> _Given entries_
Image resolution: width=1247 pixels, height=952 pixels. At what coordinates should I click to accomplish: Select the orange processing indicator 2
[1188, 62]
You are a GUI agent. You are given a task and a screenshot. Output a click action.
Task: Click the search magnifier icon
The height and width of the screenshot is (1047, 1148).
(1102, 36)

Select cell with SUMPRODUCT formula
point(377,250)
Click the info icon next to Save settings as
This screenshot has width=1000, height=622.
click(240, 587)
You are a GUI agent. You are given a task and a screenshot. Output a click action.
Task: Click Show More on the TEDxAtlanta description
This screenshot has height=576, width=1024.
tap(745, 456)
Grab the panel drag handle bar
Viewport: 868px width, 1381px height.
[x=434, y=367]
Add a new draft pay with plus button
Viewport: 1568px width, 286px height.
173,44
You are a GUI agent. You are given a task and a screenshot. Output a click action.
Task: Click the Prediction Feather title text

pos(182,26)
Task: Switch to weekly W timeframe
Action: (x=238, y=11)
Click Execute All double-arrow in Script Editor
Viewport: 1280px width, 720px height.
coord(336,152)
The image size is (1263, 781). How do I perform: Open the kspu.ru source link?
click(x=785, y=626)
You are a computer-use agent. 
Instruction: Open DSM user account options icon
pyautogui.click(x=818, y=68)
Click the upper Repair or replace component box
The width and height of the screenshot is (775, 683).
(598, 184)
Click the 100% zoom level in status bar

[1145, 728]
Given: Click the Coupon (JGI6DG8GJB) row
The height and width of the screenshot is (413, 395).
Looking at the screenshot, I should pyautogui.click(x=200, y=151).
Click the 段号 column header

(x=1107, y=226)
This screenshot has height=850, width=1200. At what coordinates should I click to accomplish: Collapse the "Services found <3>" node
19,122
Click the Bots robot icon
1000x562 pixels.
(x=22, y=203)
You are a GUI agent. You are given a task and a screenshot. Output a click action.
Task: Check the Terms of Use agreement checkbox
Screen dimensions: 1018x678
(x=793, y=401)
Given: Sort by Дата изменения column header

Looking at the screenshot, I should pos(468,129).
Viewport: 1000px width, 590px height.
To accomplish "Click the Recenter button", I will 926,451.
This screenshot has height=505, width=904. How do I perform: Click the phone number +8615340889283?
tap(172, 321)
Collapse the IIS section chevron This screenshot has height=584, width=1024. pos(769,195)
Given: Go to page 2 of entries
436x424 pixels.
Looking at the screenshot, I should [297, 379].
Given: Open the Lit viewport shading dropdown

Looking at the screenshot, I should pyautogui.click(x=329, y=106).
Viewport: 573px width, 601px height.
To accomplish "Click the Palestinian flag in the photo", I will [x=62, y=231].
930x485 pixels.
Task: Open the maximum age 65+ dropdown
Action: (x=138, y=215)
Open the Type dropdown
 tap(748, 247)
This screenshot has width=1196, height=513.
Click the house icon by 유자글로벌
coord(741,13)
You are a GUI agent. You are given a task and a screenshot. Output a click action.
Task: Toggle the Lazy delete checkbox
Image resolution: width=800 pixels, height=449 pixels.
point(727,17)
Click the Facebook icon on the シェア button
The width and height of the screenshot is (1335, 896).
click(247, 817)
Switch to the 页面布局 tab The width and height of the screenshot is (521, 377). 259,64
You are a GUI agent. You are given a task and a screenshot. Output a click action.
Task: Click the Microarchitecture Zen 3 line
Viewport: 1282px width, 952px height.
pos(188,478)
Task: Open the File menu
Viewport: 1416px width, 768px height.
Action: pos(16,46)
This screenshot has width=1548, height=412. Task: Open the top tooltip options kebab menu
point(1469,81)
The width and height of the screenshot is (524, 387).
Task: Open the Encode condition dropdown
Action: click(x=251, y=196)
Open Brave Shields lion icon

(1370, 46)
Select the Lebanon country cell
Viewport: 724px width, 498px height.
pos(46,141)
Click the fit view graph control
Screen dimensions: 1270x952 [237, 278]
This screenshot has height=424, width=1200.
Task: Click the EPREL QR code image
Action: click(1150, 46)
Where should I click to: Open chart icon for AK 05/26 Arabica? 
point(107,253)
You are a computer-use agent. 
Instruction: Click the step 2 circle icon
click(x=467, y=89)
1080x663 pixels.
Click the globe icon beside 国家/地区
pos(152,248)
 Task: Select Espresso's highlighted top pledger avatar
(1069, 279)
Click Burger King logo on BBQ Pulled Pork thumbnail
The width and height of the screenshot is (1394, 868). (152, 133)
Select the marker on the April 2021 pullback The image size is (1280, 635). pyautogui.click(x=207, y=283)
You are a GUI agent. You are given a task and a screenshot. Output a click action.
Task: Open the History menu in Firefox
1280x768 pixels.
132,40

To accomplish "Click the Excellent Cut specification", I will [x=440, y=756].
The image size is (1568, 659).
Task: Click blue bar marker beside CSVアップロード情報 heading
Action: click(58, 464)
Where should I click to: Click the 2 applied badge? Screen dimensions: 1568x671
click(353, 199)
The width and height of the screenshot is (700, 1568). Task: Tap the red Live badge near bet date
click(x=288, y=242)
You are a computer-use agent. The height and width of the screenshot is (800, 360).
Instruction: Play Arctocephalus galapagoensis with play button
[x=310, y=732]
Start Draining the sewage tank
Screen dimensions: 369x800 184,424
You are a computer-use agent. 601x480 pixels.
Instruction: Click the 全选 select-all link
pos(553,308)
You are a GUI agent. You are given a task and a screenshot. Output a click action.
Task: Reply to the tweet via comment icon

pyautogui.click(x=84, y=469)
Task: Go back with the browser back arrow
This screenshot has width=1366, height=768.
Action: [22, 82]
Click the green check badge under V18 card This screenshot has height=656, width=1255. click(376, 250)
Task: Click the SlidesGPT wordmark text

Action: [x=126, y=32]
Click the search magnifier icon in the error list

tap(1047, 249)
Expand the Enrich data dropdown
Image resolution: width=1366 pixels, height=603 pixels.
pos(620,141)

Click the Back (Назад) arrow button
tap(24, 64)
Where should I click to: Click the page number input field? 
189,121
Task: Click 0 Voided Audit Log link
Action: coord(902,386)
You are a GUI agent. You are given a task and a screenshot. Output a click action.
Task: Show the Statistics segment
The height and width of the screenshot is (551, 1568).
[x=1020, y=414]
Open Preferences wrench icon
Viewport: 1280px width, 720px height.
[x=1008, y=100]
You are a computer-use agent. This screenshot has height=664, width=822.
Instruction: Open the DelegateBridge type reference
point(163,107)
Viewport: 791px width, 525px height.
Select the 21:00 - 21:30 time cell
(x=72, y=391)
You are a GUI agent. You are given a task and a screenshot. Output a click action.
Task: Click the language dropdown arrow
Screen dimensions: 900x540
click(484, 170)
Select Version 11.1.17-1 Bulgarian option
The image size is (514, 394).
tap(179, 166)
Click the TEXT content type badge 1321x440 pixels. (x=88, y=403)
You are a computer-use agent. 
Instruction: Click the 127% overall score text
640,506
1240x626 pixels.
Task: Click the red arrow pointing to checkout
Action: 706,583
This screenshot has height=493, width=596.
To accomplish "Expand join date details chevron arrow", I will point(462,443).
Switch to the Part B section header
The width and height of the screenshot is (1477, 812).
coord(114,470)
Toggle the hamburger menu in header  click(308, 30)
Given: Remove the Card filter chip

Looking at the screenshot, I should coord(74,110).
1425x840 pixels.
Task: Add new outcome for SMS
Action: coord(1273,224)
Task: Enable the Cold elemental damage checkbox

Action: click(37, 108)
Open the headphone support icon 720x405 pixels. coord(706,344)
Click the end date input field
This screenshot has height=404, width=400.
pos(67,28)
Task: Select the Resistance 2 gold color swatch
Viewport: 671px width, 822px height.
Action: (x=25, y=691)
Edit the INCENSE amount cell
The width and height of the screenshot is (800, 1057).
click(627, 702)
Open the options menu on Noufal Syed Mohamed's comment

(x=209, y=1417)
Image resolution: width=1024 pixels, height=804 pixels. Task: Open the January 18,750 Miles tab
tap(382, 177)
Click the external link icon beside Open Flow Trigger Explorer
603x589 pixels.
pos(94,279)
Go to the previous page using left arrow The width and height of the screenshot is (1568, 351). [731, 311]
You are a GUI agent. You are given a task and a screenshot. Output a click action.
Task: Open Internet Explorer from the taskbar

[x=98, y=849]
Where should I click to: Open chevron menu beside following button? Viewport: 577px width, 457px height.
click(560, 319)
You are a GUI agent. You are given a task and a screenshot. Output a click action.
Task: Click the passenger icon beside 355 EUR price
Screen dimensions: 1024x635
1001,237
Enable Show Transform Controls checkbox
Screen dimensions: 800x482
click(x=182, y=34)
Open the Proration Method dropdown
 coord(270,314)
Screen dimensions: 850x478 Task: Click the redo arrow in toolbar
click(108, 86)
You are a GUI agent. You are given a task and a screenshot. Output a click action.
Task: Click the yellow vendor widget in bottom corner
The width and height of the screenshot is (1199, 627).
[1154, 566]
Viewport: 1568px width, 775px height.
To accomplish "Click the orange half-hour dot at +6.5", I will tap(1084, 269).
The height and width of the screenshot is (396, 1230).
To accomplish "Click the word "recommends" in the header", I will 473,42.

> _The task_
Print again the lines of the entries above that fall between the line holding "Start Draining the sewage tank" and the line holding "Task: Go back with the browser back arrow", inclusive, exactly as they stand.

> _Worked solution_
Start Draining the sewage tank
Screen dimensions: 369x800 184,424
You are a computer-use agent. 601x480 pixels.
Instruction: Click the 全选 select-all link
pos(553,308)
You are a GUI agent. You are given a task and a screenshot. Output a click action.
Task: Reply to the tweet via comment icon

pyautogui.click(x=84, y=469)
Task: Go back with the browser back arrow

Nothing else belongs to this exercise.